In light of that, your point three is absolutely and utterly wrongheaded. Since the indicator of how much money has been spent on a story contains no value to me as a consumer, providing that information to me as a sorting index is wasted effort. It’s meaningless. What do I care any more that some article has had money thrown at it than whether some article has had hearts thrown at it? Neither one of those signals is actually relevant to me.

And this is where your entire understanding falls down, because you can’t seem to get beyond the idea of one kind of very limited signal carrying useful information to all viewers. We know that’s not even true in functional economies of goods outside of Medium. Why would it be true of the goods available inside Medium?

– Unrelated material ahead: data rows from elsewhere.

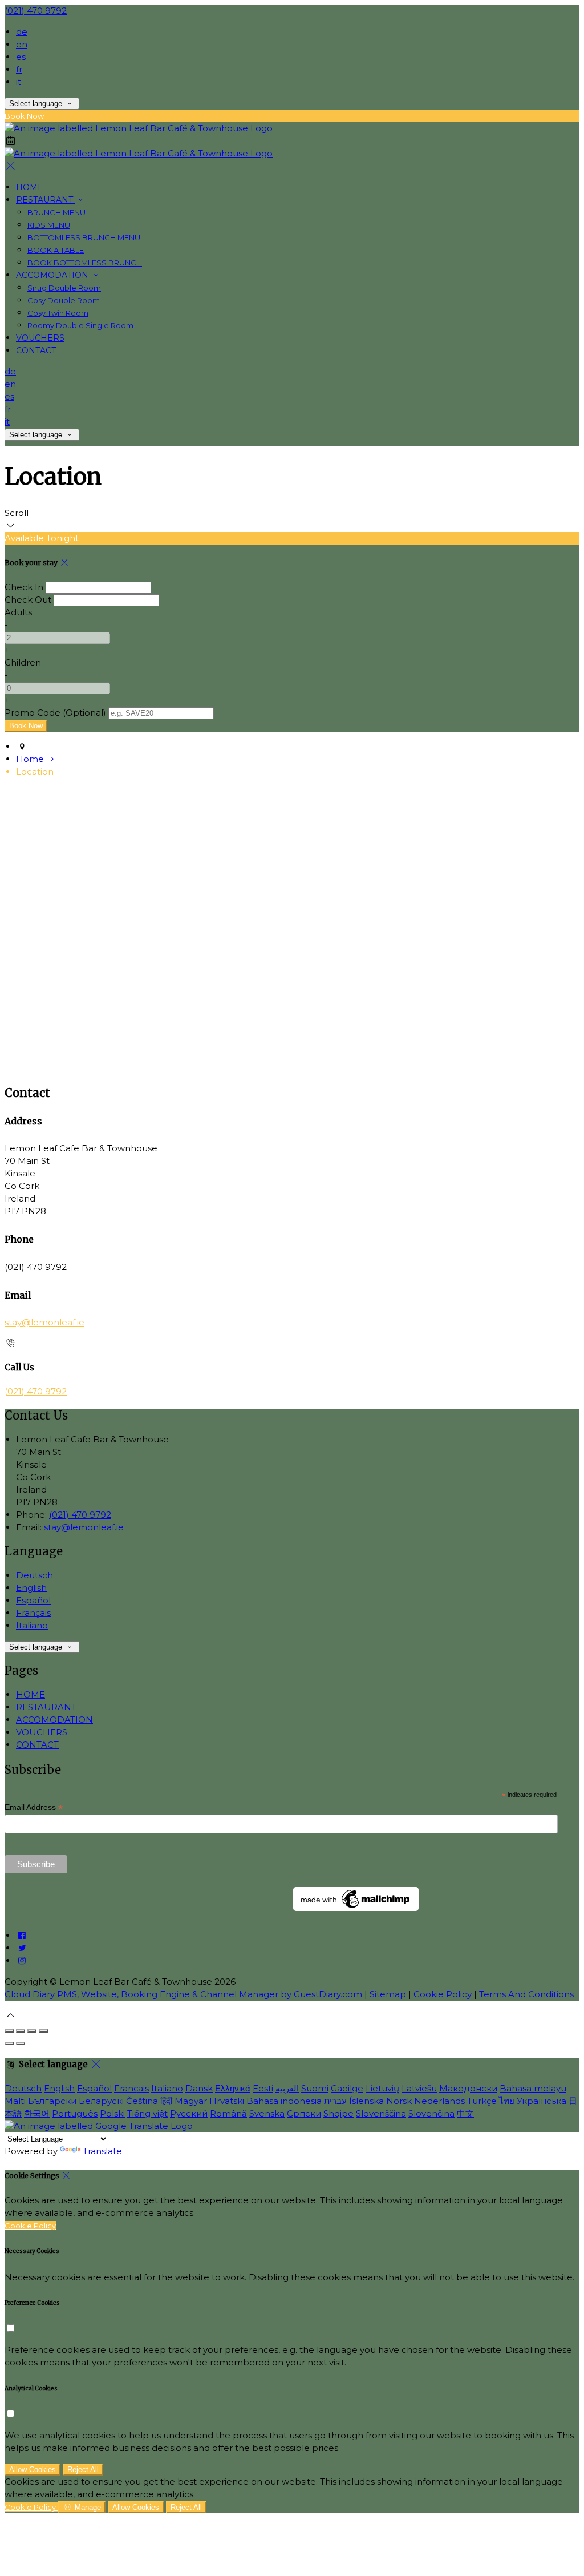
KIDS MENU (48, 224)
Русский (189, 2113)
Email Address (34, 1807)
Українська (541, 2100)
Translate (102, 2151)
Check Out (28, 599)
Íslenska (366, 2100)
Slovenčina (431, 2113)
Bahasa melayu (533, 2088)
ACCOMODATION (53, 275)
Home (31, 758)
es (21, 56)
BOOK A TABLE (55, 250)
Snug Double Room (64, 287)
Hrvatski (226, 2100)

Not the least problem here is that you have completely missed one of the most important things about markets and signaling: variable prices. Prices are how that feedback loop gets closed. Prices tell the consumer what the creator believes the value of their product to be. Some prices of the same product type are high, some are low, some quality is high in a reified sense, some quality is low. The consumer picks from an array of products provided, chooses a price which they are willing to pay for the specific product offered, and then does so. This sends a signal to the creators who are contending in the marketplace of what value the consumer believes their products, in aggregate and in specific, are worth.

Implementing a pricing system on Medium would be madness. It would be madness for the reason which I dealt with at length in my last response and which you ignored utterly to continue rambling in a useless direction. I, in my role as consumer/reader, am more valuable than the writers in this context. It’s my attention and my time which is in short supply. There are more articles than anyone could be expected to read, even with such narrow filtering as I’ve implemented for what Medium should be showing me. If we add in the fact that Medium is really competing not only with itself but all the other sources of articles on the Internet that I could be reading (whose price is effectively nil), the competition becomes much harder.

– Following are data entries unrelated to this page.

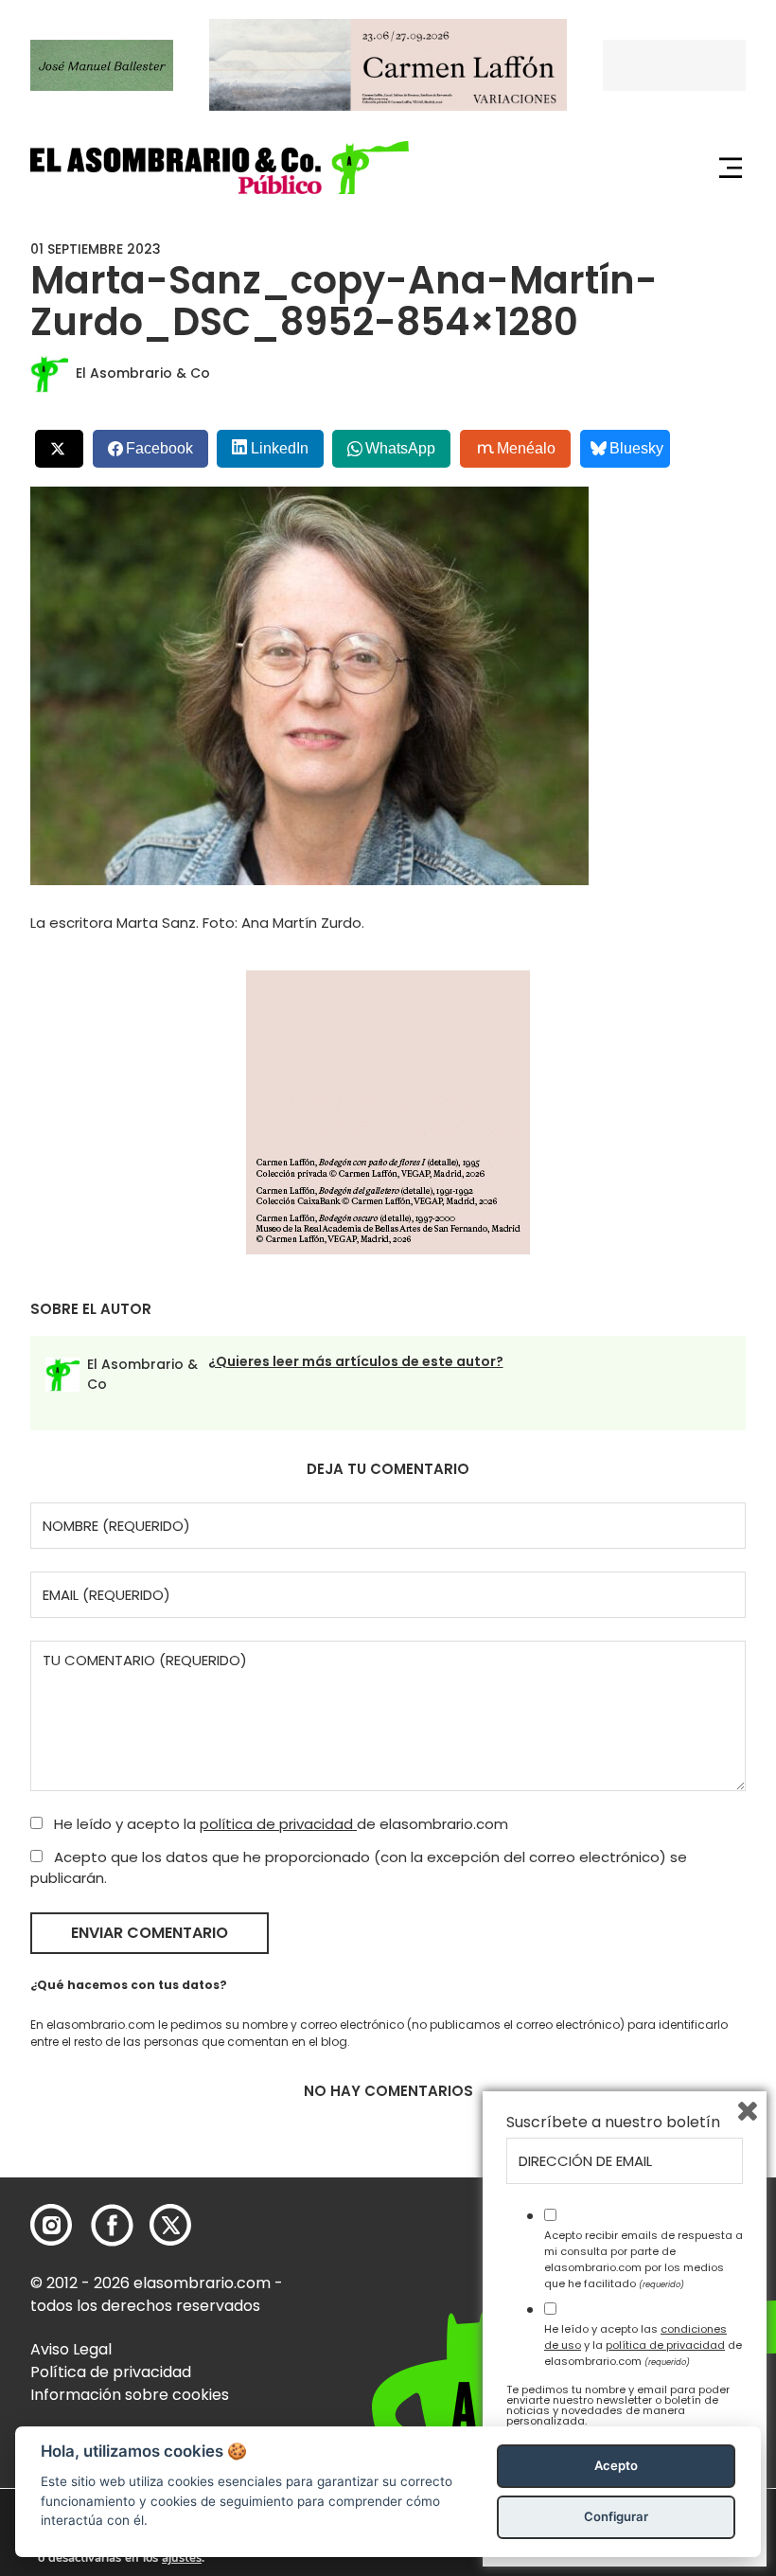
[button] (219, 167)
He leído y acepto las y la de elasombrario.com (643, 2345)
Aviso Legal (71, 2349)
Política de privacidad (110, 2372)
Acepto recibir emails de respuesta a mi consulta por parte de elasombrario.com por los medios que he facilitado (643, 2259)
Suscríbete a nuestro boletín (613, 2122)
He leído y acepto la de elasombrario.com (279, 1824)
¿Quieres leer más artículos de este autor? (355, 1361)
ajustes (182, 2558)
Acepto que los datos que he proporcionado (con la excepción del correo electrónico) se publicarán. (358, 1868)
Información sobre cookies (129, 2395)
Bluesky (636, 448)
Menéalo (526, 448)
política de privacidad (278, 1824)
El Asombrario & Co (143, 373)
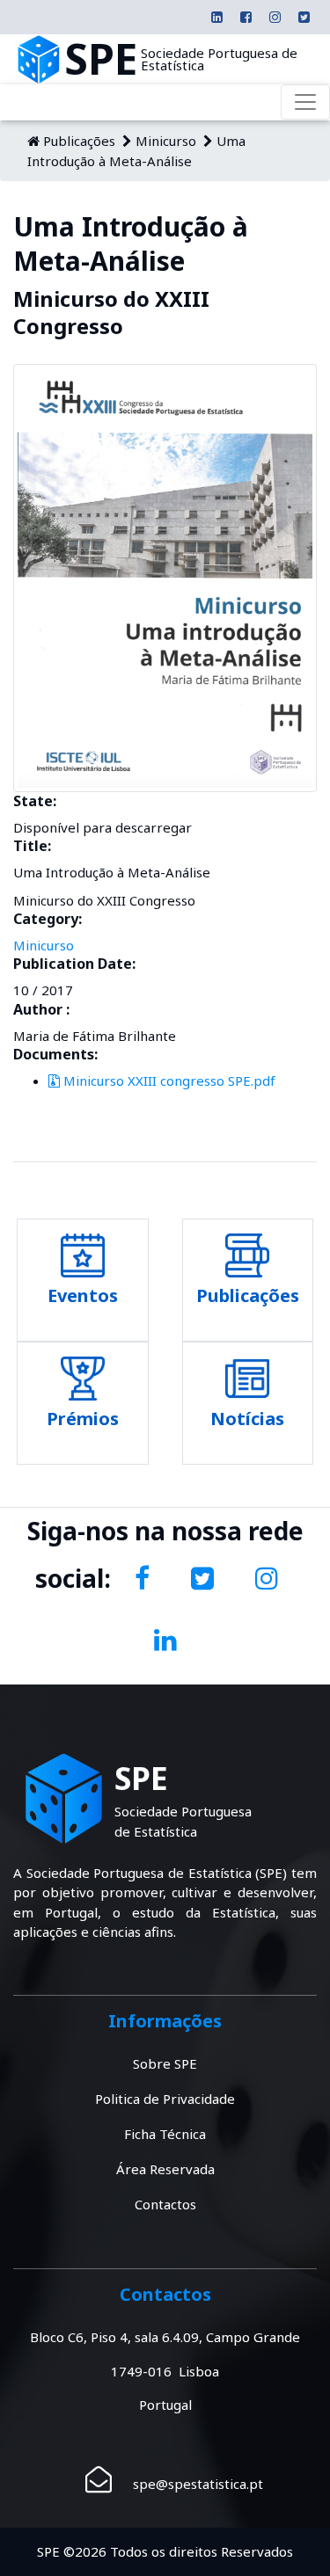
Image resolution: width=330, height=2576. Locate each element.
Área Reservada (165, 2169)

Again, I reiterate, if you stop with your point one above we are exactly on the same page. I would totally agree that Medium should take its subscription fees and apply them to articles which I recommend/heart every month. In fact, simply doing that might make me more inclined to subscribe, if only because I believed it would be supporting curators and writers whom I wish to actually reward. I would really like to have a separate signaling mechanism to say “I recommend this” and “I’d like you to pay this guy,” but I could live with conflating those two.

The rest of your argument is just crap, though. You don’t actually understand economic signaling. You ascribe far too much value to a single signal which has no reason to be relevant to an individual.

Stop while you’re ahead. Take your win, reformulate your ideas, and incorporate the understanding that different actors in a marketplace have different desires and intents. Otherwise you’re just going to be talking crap into the air, because I’m done with this.

Or, as they say in the community, “GL; HF.”